Explore the material:
(a) From the passage on US petrol prices, list every effect that it says the spike in energy prices has had.
(b) Answer these questions from the passage on US petrol prices.
(i) What position does Rob Smith hold?
(ii) Which two groups does Smith say it will be hard to convince that the risk level matches February's?
(iii) How have Trump and his allies tried to frame the rise in petrol prices?
(c) Summarize the passage on US petrol prices in two sentences.

(Supplied passage Opens)

Many US drivers were hopeful in mid-April when the ceasefire was announced, amid signs that the conflict could be winding down, and petrol prices fell daily for almost two weeks. But as the war continued, petrol prices reversed course and began increasing again.

“There’s a fundamental shortfall that will exist globally, or fundamental struggle to meet that demand that will drive up price,” Rob Smith, director of global fuel retail at S&P Global Energy, told The Associated Press news agency.

“No matter what a government says or what any market person thinks, there is a true kind of upward pressure that’s being exerted on prices every day the Strait of Hormuz is constrained.”

The spike in energy prices has been spurring inflation and economic uncertainty, adding to Trump’s political woes. The US president’s approval rating is hitting record lows amid growing discontent with the war on Iran, recent public opinion polls suggest.

Since the start of the war, Trump and his allies have been trying to frame the hike in petrol prices as a temporary price worth paying to achieve the aims of the military campaign.

However, oil prices do not drop automatically after hostilities stop. Despite the ceasefire reached on April 8, the cost of gas in the US has continued to climb.

The longer the flow of oil is constrained through the Strait of Hormuz, the higher prices will go, and the longer it will take to get back to normal, Smith said.

“There will still be within the industry a risk premium associated with going through that region … The past few months have shown that it’ll be hard to convince shippers and insurance companies that the risk level will be similar to what it was in February [before the war].”

(Supplied passage Closes)
(Data section Opens)

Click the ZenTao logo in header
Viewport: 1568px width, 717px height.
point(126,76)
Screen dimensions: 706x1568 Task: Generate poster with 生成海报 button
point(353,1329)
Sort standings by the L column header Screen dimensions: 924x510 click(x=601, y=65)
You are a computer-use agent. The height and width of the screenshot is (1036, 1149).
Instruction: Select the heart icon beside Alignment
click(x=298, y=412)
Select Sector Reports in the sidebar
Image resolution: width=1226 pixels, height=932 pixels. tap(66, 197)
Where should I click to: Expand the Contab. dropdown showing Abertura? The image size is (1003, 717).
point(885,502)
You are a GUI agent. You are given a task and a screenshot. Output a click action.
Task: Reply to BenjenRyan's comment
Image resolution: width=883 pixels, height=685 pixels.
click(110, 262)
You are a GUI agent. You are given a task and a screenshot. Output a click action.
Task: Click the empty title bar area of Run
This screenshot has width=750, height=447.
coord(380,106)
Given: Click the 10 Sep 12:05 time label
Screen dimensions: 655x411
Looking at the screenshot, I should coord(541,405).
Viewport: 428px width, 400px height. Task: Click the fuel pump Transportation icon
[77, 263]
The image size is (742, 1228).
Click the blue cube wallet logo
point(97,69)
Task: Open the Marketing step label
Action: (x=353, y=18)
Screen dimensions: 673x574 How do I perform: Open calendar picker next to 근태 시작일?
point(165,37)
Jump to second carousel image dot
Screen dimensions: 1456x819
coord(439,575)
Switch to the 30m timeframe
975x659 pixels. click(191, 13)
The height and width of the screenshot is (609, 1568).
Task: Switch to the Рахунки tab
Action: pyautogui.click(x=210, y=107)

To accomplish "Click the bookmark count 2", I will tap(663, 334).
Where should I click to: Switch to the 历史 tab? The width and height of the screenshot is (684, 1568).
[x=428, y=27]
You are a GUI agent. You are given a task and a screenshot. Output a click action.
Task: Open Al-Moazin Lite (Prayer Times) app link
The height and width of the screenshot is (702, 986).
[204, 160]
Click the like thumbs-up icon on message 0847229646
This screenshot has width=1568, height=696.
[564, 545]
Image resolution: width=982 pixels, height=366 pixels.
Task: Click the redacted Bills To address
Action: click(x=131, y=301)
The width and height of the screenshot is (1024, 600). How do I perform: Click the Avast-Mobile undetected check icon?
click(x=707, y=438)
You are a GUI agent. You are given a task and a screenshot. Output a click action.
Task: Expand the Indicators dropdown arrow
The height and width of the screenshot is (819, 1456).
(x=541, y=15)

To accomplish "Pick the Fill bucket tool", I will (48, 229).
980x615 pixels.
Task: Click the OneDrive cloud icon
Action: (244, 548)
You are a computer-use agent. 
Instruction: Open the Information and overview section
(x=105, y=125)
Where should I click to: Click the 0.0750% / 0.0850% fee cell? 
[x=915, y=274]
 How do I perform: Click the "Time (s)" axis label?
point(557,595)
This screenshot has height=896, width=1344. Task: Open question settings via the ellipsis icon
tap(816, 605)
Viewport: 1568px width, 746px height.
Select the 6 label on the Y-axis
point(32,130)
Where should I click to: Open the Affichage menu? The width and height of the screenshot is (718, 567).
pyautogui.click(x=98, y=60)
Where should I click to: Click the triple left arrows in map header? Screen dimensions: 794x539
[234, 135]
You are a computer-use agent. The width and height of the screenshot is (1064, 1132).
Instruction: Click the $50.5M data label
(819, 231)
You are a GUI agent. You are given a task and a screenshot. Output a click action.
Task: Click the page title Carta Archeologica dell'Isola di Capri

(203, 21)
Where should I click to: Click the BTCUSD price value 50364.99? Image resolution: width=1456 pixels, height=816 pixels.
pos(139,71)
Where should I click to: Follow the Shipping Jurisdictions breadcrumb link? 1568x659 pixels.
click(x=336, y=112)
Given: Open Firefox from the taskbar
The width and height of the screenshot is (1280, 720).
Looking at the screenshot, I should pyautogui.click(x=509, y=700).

(Data section Closes)

Solutions in order:
(a)
- Spurring inflation
- Spurring economic uncertainty
- Adding to Trump's political woes

(b)
(i) Director of global fuel retail at S&P Global Energy.
(ii) Shippers and insurance companies.
(iii) As a temporary price worth paying to achieve the aims of the military campaign.

(c) US petrol prices fell after a ceasefire was announced but began rising again as the war continued. Rob Smith of S&P Global Energy said that every day the Strait of Hormuz is constrained puts upward pressure on prices and that a regional risk premium will persist, while the spike has fueled inflation and economic uncertainty and added to Trump's political woes.